**EXCERPT**.
_ _ _ _ _ _ _
Low-Residency Graduate Certificate in Infant Mental Health
Infant Mental Health (IMH) addresses the social and emotional well-being of very young children and their caregivers by building and strengthening secure, nurturing relationships. Chatham University was the first institution in the state of Pennsylvania to create academic programs that recognize and respond to this need.
The IMH certificate may be completed for-credit or non-credit. If a student wishes to specialize in IMH but does not need to earn graduate course credit, he or she may choose to pursue the IMH certificate on a non-credit basis. The non-credit IMH certificate is available at a reduced cost. Note: A course taken for non-credit cannot be applied toward a graduate degree.
All students (non-credit and for-credit) are required to attend one IMH weekend event in Pittsburgh (or elsewhere in PA) as planned each year at their own expense. For students who are not able to meet travel demands to attend such events, alternative activities may be arranged.
_ _ _ _ _ _ _
**REQUIRED ACTIONS**.
1. According to the program description, which institution was the first in Pennsylvania to create academic programs in Infant Mental Health?
2. Reproduce the program description from "Low-Residency Graduate Certificate" to "to this need.".

(Pixel coordinate grounding data)
_ _ _ _ _ _ _
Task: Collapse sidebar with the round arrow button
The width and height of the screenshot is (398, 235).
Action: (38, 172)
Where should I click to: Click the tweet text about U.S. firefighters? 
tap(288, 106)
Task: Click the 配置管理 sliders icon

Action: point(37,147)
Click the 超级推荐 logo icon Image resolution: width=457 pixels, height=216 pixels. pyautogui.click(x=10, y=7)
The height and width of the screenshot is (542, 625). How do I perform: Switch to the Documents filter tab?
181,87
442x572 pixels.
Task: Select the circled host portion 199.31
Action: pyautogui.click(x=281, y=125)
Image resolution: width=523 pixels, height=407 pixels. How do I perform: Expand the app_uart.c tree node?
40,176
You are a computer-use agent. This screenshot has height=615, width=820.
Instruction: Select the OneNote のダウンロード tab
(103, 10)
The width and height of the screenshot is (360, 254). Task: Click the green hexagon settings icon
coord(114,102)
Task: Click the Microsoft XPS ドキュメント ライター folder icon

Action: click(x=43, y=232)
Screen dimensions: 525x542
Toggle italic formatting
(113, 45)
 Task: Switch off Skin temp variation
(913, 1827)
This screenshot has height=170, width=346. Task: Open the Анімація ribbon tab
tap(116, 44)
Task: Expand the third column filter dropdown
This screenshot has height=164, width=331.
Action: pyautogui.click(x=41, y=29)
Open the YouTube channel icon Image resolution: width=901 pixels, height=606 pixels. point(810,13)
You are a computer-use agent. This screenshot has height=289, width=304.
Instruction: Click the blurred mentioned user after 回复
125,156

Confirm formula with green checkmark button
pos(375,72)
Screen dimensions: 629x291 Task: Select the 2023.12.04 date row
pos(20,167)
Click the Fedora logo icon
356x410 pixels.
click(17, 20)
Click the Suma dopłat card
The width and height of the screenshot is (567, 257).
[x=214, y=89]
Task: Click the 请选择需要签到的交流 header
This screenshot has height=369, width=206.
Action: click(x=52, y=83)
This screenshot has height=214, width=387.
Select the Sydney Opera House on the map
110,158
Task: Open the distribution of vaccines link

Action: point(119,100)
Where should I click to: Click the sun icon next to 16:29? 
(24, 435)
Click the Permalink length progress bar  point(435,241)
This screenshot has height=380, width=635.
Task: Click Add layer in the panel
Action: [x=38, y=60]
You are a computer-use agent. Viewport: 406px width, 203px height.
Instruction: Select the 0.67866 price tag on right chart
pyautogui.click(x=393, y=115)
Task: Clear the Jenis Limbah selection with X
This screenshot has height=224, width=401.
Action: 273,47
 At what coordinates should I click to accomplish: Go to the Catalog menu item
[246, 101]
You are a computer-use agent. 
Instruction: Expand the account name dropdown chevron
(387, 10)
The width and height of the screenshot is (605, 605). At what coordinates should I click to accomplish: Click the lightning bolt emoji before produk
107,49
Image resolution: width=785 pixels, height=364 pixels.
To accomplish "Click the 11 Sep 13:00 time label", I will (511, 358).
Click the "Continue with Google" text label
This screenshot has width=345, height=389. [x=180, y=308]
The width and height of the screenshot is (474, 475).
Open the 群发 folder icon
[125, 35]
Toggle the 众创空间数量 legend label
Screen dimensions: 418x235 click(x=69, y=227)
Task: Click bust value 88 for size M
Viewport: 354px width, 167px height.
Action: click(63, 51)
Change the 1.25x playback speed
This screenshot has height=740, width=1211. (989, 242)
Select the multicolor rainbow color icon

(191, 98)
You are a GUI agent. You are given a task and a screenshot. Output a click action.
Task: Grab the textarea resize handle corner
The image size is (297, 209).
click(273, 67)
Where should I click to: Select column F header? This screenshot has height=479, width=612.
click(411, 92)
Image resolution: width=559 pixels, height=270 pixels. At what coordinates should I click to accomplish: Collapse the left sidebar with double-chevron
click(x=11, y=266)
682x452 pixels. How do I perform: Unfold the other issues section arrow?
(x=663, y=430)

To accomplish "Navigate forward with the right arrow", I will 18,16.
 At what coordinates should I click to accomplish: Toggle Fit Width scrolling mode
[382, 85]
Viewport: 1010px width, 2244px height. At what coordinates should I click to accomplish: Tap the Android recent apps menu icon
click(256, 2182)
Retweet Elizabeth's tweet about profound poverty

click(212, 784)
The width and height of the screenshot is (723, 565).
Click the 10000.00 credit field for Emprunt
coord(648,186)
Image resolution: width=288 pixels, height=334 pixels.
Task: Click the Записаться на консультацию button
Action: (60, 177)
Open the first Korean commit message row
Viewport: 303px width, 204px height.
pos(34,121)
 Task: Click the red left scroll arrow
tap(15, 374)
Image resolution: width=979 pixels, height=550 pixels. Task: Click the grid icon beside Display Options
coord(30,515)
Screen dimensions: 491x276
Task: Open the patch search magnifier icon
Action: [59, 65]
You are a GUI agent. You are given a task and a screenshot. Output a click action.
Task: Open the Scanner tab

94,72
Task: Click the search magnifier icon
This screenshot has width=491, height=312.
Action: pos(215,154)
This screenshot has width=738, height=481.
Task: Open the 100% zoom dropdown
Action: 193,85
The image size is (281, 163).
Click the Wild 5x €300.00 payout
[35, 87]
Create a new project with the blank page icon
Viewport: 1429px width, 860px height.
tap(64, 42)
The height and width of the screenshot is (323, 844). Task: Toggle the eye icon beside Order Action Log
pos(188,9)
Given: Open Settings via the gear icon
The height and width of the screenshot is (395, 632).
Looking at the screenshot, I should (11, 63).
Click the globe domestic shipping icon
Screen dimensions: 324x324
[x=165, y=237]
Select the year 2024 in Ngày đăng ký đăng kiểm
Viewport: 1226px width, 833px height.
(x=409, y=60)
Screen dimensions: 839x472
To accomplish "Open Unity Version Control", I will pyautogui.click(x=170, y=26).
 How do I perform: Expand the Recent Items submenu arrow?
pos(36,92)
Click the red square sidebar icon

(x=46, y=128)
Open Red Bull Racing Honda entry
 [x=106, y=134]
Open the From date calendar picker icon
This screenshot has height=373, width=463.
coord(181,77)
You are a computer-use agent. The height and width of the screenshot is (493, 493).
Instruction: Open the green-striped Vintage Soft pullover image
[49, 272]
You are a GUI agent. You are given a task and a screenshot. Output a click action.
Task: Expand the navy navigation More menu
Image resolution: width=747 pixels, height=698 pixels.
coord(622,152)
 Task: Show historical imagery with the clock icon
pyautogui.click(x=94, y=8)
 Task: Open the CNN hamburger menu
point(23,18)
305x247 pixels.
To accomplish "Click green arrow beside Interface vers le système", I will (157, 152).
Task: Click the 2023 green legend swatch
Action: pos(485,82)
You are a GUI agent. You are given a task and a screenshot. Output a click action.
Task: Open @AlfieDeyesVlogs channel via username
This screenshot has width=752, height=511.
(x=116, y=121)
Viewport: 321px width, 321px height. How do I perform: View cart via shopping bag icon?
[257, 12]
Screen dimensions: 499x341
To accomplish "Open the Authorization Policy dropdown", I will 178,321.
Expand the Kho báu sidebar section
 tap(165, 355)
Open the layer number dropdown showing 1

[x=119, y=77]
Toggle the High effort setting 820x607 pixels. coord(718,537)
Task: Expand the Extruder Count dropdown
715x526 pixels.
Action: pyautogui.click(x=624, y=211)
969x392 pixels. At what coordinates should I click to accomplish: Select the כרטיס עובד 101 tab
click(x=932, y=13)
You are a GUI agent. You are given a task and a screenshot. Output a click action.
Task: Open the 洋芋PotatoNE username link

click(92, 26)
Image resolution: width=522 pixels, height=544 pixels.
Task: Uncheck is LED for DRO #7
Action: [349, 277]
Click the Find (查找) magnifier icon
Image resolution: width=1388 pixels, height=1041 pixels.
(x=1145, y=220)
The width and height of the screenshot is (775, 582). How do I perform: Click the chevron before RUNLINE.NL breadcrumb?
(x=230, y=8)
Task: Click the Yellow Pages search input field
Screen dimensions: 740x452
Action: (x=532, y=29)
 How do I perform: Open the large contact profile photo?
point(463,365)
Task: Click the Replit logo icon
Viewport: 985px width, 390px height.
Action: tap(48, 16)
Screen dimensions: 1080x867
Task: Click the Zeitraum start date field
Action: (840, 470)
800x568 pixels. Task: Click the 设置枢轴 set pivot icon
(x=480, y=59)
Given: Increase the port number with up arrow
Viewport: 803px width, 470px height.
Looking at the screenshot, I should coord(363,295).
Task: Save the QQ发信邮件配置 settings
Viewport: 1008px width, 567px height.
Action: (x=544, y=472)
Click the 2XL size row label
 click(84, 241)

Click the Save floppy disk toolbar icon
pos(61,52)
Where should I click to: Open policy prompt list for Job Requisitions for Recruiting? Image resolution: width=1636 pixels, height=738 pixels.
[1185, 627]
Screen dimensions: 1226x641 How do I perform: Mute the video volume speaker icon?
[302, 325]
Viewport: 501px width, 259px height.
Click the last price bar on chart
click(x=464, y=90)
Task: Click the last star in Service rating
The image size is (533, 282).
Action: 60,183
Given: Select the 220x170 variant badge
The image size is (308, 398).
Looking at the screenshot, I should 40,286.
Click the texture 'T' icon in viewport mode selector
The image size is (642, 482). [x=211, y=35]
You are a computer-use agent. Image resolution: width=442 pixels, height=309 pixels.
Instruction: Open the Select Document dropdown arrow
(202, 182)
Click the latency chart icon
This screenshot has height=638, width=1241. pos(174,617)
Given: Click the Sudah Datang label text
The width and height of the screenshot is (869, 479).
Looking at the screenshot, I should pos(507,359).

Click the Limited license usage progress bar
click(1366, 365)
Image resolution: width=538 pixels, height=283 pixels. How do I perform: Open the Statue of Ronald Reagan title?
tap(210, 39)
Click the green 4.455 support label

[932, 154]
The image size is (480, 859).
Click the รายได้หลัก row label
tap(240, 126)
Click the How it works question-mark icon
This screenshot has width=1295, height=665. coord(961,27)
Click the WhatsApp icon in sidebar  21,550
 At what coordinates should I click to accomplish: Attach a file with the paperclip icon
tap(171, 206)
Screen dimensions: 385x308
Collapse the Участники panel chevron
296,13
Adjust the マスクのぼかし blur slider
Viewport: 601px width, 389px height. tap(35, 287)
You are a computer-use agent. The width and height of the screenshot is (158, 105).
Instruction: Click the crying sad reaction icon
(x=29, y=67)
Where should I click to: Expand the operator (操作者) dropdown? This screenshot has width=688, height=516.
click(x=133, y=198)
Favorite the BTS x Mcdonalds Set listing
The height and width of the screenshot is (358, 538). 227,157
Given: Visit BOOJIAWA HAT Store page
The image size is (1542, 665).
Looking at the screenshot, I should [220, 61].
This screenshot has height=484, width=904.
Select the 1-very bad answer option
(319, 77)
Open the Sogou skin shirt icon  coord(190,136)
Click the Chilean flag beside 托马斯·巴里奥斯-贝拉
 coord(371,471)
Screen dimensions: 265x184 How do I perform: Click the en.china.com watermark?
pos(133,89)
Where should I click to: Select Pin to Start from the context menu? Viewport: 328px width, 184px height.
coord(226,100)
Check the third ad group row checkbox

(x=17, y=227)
_ _ _ _ _ _ _
**RESULTS OF THE EXERCISE**.
1. Chatham University

2.
Low-Residency Graduate Certificate in Infant Mental Health
Infant Mental Health (IMH) addresses the social and emotional well-being of very young children and their caregivers by building and strengthening secure, nurturing relationships. Chatham University was the first institution in the state of Pennsylvania to create academic programs that recognize and respond to this need.